Other Cautions continued...
Another oral drug is Gilenya. Before you can take this drug, you'll need to have a chickenpox vaccine if you haven't already had chickenpox. That’s because during a clinical study one person died from chickenpox while taking Gilenya. Although it isn't 100% clear that Gilenya caused the infection, "It's possible that person's ability to fight off the chickenpox virus was affected by the medication," Ratchford says. You'll also need to stay in your doctor's office to be watched for six hours the first time you get Gilenya, because it can cause a drop in heart rate after the first dose. Gilenya's most common side effects include headache, diarrhea, back pain, cough, and abnormal liver tests. The FDA says it is investigating someone in Europe who had developed PML, the brain infection mentioned above, after taking Gilenya.
Tecfidera is also an oral medication. It may cause low levels of immune cells, so your doctor will do regular blood tests to check for that. An active ingredient similar to the one in Tecfidera has been linked to four cases of PML. However, this has not been seen in patients taking Tecfidera. The four patients also had additional risk factors for PML. Tecfidera's most common side effects are flushing, stomach pain, diarrhea, nausea, and vomiting.
Working With Your Doctor to Manage Symptoms
Talking to your doctor before you start taking a new MS medication can make the potential side effects seem less frightening, and arm you with strategies to manage those side effects. "Letting them know what to expect and that it's going to improve over time goes a long way toward helping them manage those symptoms," Miller says.
It's also important to schedule regular visits to your doctor's office, especially when you start on a new drug. You'll probably see your doctor every couple of months to start, and then every six months after that, according to Ratchford.

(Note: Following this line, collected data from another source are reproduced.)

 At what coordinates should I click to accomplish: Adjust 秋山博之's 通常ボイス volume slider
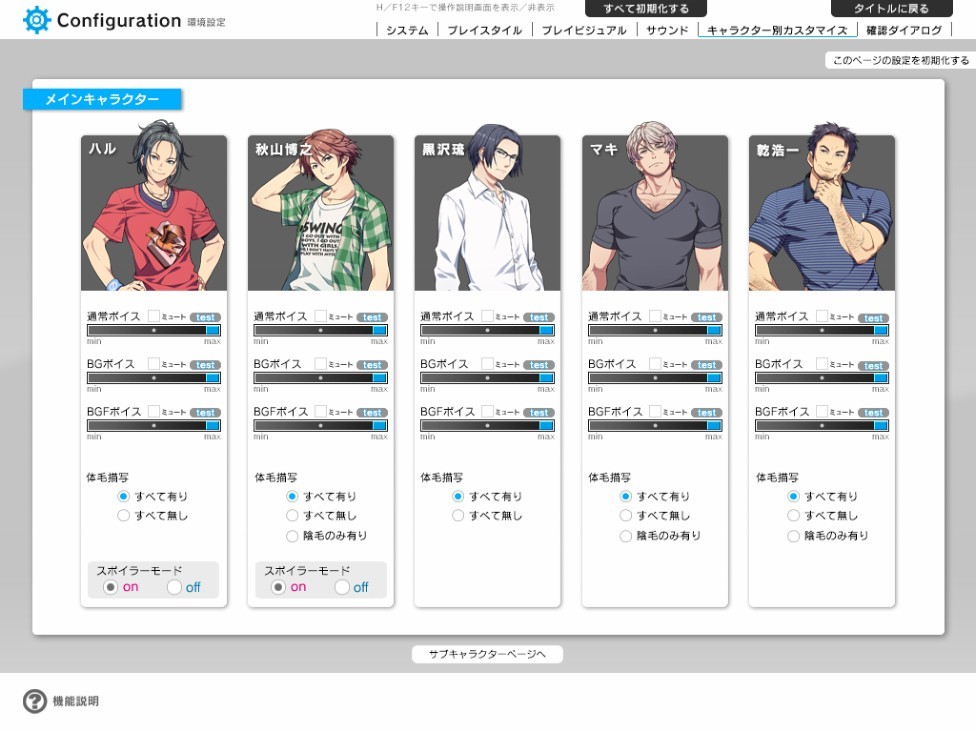[x=320, y=330]
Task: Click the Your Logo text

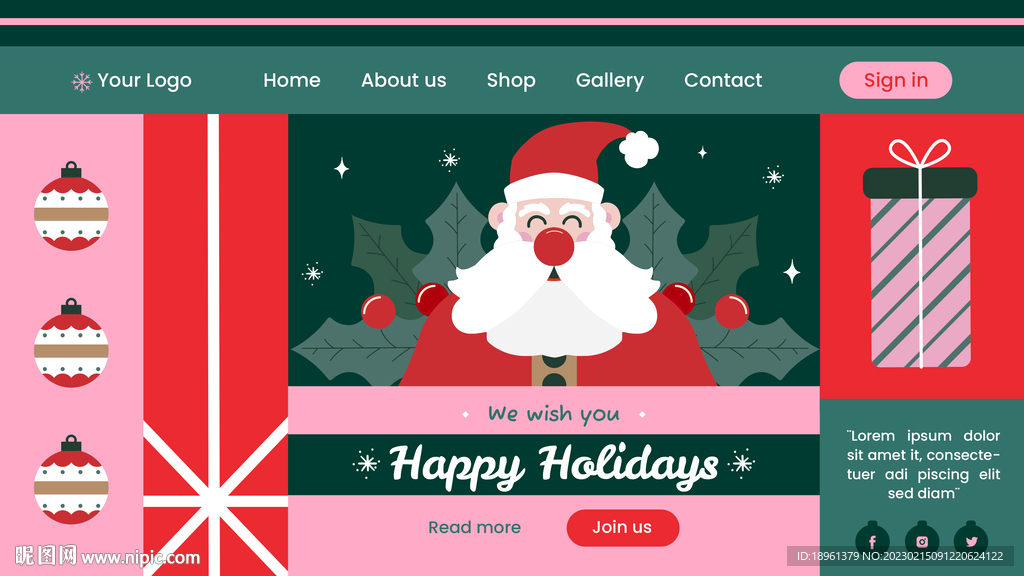Action: 144,80
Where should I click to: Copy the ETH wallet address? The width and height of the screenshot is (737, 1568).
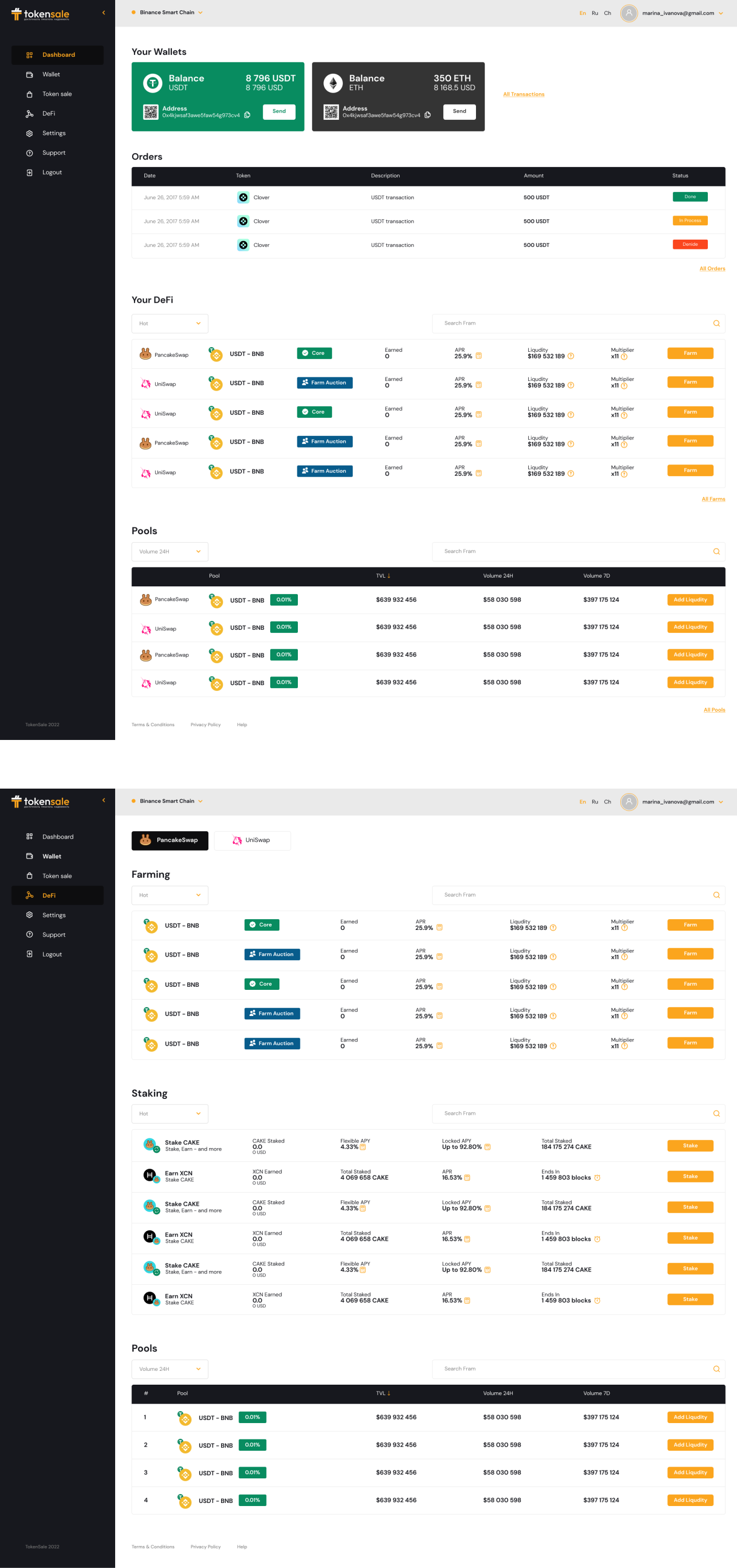pyautogui.click(x=427, y=115)
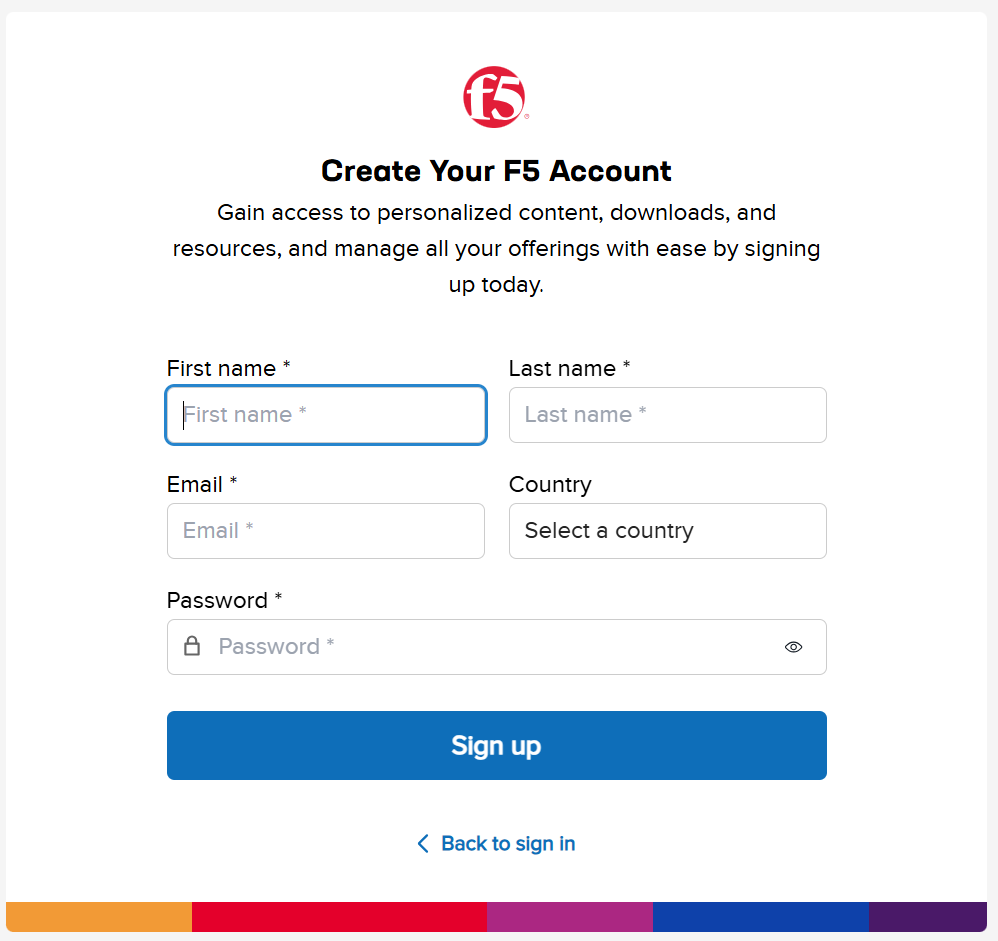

Your doctor should give you regular blood tests to check your liver function while you are on the interferon drugs or Gilenya. People who are taking Tysabri will have to answer questions about their treatment at every monthly infusion, as part of an FDA-mandated monitoring program. Get in touch with your doctor in between scheduled visits if you see any signs of an allergic reaction (rash, swelling of the mouth), infection (fever, skin damage), or worsening of your MS.
Although you can have side effects from your MS medications, they shouldn't stop you from getting the treatment you need. Know what symptoms to watch for, get support from your doctor, and follow your treatment plan, and your MS medications should help you stay active and healthy for a long time.